Olimpíadas: uma visão heterodoxa

As Olimpíadas deixaram no ar a sensação de que podíamos ter nos saído melhor. Os jornalistas passaram a entrevistar entendidos e a levantar hipóteses sobre o que não fizemos e sobre o que deveríamos fazer. As respostas são variadas e vão desde a prática esportiva na escola a estratégias de participação em esportes que, por terem várias modalidades e categorias, possibilitam maior número de medalhas, passando pela reclamação por maiores investimentos, como é de praxe. De modo geral, as hipóteses merecem ser meditadas e discutidas por estarmos diante de um fenômeno complexo e de incidências múltiplas, que muito se assemelha ao processo de aprendizagem.

Contudo, eu gostaria de focar um ponto que creio não foi colocado na mesa de discussões: o da cultura. A cultura esportiva se caracteriza por ser competitiva e exigir alta disciplina e concentração, capacidade de esforço crescente e disposição para aguentar a dor, isto, é para sofrer. Em Santiago de Compostela, os caminhantes podem ler o ditado: “O sofrimento faz o herói”.

Esta ideia antiga parece ainda vigorar no campo do esporte competitivo que  implica a vigência dos valores, acima mencionados, sobre a base de disposições físicas e neurológicas, de infraestrutura e da aplicação  de conhecimentos científicos, técnicos e práticos. Os especialistas no ensino e no treino esportivo dominam o campo, são autoridades e formam o alter ego do atleta.

A descrição da cultura brasileira aponta sempre para outros valores: alegria, jeitinho, malandragem, espontaneidade, ginga, erotismo e outros associados. Orgulhamo-nos de nossa capacidade em fazer “gambiarras”. O leitor pode completar a lista. Saliento que, de modo geral, parecemos gostar do elogio da antidisciplina: preferimos o malandro ou Pedro Malasartes ao “Caxias”. Ou, o que talvez seja pior, ficamos entre os dois universos de valores sem poder optar firme e definitivamente por um deles.

Os valores natos de nossa cultura podem ter tido um papel importante quando o esporte não era nem tão científico nem tão técnico e, mais ainda, em alguns esportes coletivos como vôlei de praia e futebol. Esporte nos quais a malandragem ou catimba e a dissimulação da própria ação ou engano do adversário ainda desempenhavam papel de destaque. Mas, na maioria dos esportes, domina, para a obtenção das medalhas, as disposições físicas e psicológicas ordenadas na prática intensa dos valores de competição, disciplina, esforço e sofrimento.

China e Coréia do Sul passaram nas últimas décadas pela adoção dos aplicativos ou programas que, para o historiador Niall  Ferguson  –recomenda-se a leitura de seu livro Civilização, ocidente por oriente–, fizeram ao domínio de Ocidente entre os anos 1.500 e 2.000: competição, ciência, direito a propriedade e regras de funcionamento político, medicina, consumo e a ética do trabalho. Os que possuem experiência do convívio com chineses e coreanos no campo do estudo sabem do valor da disciplina e do esforço no seu cotidiano.

Os valores em pauta estão presentes tanto no esporte quanto no desempenho escolar. China e Coreia ocupam as primeiras posições nos testes  escolares internacionais, sempre com médias nacionais bem acima da média geral. Seria como se os valores destacados (competição, disciplina, concentração, esforço e capacidade de sofrer) também tivessem papel relevante no desempenho escolar, na aprendizagem.

⁂

**O que fazer:**
#1 Passe para o inglês esta frase do texto sobre as Olimpíadas: “Os valores em pauta estão presentes tanto no esporte quanto no desempenho escolar.”
#2 De acordo com o texto sobre as Olimpíadas, que ditado os caminhantes podem ler em Santiago de Compostela?

**Segmento de dados:**

⁂

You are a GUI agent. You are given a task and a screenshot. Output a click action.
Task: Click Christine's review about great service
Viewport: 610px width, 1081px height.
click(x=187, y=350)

⁂

**Respostas por tarefa:**
#1 The values in question are present both in sports and in school performance.

#2 “O sofrimento faz o herói”.